Cyber Advisory: What Businesses and Nonprofits Need to Know About Recent Iranian-Backed Cyberattacks

April 13, 2026

On April 10, several U.S. agencies issued a joint advisory warning that Iranian-affiliated threat actors are exploiting internet-exposed industrial/control devices used by utilities and municipal services. Even if your organization does not run industrial systems, you can still be impacted through service disruptions (power, water, facilities) or third-party/vendor compromise (managed IT, building management, security systems).

Bottom line: reduce exposure from internet-facing systems and vendor remote access, ensure you can recover quickly (tested backups), and confirm your continuity plan works during real outages.

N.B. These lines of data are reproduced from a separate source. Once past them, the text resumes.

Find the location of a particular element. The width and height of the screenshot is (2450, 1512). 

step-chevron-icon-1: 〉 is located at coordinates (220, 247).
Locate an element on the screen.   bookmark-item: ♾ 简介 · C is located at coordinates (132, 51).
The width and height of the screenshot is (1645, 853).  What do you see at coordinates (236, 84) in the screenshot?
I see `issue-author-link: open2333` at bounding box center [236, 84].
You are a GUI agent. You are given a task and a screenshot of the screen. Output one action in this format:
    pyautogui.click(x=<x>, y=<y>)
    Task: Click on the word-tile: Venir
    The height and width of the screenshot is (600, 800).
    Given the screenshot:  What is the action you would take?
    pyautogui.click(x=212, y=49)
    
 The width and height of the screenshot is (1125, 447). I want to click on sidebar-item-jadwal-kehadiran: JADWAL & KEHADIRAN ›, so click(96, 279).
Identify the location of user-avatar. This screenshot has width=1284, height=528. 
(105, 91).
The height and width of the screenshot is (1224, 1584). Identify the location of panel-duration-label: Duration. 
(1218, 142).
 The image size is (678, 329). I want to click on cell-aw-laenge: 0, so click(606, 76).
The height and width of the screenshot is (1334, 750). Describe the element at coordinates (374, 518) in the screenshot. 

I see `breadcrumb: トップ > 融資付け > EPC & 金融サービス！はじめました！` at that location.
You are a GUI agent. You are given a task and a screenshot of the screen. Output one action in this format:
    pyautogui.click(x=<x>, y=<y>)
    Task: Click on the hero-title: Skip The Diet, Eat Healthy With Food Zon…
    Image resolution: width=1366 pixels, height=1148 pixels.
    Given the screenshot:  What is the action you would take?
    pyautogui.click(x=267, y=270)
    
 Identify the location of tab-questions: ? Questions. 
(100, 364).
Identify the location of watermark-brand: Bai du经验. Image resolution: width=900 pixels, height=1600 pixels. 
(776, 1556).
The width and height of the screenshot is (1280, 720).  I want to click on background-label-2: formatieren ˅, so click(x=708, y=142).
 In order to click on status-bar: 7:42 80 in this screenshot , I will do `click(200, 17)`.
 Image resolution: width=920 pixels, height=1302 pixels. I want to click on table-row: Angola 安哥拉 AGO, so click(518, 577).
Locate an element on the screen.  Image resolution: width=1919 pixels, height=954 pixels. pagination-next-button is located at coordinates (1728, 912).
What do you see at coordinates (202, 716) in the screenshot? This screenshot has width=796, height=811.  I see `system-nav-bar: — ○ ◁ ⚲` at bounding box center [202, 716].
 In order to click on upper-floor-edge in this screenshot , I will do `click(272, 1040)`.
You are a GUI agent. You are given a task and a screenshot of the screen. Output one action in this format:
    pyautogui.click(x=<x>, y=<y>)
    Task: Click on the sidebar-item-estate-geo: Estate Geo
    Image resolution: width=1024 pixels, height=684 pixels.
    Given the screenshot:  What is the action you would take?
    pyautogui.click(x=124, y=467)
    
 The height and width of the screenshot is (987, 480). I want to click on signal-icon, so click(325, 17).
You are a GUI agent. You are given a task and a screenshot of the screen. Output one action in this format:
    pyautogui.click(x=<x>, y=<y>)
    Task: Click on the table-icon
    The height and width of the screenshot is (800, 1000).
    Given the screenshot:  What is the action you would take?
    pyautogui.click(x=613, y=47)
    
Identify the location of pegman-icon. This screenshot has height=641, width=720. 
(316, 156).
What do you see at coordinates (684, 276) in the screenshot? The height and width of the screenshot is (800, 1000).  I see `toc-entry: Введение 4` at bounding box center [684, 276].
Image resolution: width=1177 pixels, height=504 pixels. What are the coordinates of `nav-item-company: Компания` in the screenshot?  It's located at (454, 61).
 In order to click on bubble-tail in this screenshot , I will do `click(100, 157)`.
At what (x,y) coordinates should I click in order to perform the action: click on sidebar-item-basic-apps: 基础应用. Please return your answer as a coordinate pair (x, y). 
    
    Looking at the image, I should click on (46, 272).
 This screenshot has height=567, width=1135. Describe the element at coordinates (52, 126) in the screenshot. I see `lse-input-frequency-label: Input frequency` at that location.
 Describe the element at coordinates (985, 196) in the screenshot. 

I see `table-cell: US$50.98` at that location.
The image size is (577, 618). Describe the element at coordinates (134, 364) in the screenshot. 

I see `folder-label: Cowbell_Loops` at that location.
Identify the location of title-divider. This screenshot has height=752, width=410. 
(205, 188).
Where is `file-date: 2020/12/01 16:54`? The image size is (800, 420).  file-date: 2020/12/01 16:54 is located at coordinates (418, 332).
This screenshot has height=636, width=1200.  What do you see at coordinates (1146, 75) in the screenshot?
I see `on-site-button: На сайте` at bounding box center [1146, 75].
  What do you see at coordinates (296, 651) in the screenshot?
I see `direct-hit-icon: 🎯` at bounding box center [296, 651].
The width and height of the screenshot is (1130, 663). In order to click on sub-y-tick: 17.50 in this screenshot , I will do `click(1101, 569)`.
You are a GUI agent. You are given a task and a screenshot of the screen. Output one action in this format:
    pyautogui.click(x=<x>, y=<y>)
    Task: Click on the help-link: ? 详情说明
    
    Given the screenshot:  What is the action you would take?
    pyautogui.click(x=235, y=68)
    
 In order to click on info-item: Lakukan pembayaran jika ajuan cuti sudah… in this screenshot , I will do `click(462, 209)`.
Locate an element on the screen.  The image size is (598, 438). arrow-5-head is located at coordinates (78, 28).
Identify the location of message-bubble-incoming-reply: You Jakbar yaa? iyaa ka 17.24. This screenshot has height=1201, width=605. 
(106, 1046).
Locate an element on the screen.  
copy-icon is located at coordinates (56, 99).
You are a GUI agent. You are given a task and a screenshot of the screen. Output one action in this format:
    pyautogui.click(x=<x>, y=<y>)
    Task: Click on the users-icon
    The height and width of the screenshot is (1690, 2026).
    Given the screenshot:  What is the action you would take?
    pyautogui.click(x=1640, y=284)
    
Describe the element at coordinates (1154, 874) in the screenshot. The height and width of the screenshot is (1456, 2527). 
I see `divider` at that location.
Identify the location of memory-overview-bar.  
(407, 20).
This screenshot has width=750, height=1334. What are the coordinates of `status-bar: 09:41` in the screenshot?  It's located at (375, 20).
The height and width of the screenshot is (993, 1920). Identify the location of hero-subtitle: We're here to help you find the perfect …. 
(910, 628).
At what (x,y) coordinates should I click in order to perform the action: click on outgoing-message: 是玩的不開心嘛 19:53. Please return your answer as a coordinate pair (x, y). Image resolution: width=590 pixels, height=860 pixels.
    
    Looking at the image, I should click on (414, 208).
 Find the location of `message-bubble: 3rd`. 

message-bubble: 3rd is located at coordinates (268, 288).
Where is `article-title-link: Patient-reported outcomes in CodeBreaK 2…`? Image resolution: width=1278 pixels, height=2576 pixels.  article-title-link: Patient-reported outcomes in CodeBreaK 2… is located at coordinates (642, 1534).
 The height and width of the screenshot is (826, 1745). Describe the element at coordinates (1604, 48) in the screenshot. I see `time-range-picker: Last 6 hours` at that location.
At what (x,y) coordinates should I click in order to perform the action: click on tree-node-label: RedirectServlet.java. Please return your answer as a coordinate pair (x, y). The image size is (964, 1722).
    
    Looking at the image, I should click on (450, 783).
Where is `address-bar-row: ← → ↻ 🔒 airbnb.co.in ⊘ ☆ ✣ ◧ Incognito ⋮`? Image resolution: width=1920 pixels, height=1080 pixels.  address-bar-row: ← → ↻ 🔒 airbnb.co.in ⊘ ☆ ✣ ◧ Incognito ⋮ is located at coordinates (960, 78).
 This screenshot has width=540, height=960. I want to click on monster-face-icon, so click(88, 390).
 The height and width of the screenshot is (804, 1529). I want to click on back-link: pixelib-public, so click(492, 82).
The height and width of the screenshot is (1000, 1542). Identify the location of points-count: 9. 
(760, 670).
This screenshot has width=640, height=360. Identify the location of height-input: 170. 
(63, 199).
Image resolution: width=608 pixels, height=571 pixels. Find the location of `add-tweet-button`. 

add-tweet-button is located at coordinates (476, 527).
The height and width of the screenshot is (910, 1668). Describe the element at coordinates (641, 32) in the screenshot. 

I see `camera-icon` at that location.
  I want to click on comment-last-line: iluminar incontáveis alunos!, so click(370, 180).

What’s happening—and why it matters to you

  • Attack pattern: attackers are looking for poorly secured, internet-reachable control/facilities systems and remote access pathways (including vendor access) and then using legitimate tools to change configurations or disrupt operations.
  • Likely business/nonprofit impacts: outages or degraded services from utilities/municipal providers; downtime or safety issues at facilities; and vendor-related compromises that spill into IT (credentials, ransomware, data exposure).
  • Who should pay extra attention: organizations with building automation, generators, specialized equipment, or vendors that remotely manage facility/operational systems.

What you should do now

Good cybersecurity hygiene is particularly important now as attack levels are increasing. Steps to mitigate your risk include:

  • Find and fix internet exposure: inventory external-facing systems and portals (VPN, remote admin, vendor tools, cloud consoles) and remove or restrict anything that doesn’t need to be public.
  • Harden remote access: require MFA everywhere, disable unused accounts, and avoid direct remote access to servers or facilities systems.
  • Control vendor access: ensure vendors use named accounts, MFA, least privilege, logging, and clear breach-notification obligations. Promptly offboard access when contracts or staff change.
  • Be ready to detect and respond: centralize key logs (identity, remote access, endpoints, cloud) and confirm you can quickly isolate affected devices or accounts.
  • Create backups you can trust: maintain offline/immutable backups and regularly test restoration of at least one critical system.
  • Limit exposure: separate admin from everyday accounts and segment facilities/building systems from staff networks where practical.
  • Plan continuity for outages: validate plans for power/water/internet disruptions (alternate site, manual workarounds, backup communications).

If you operate Operational Technology (OT), Industrial Control Systems (ICS) or building/facility controls

  • Remove direct internet access: do not expose control devices/networks to the public internet; use VPN + MFA and a jump host for any remote administration.
  • Segment and monitor: separate OT/facilities networks from business IT; tightly control any connections and monitor for remote access and configuration changes.
  • Back up configurations: keep offline backups of control logic/configs and test restore procedures.

Further Resources

  • Vendor security advisories for any facility/OT/building management systems you operate.

This threat environment is active and evolving. It’s a good time to be vigilant and report suspected incidents to CISA or the FBI’s Internet Crime Complaint Center (IC3).

This alert is for informational purposes and is based on publicly available government advisories as of April 10, 2026. Organizations should consult the full official guidance and their own cybersecurity experts, or the GRF Cybersecurity Team.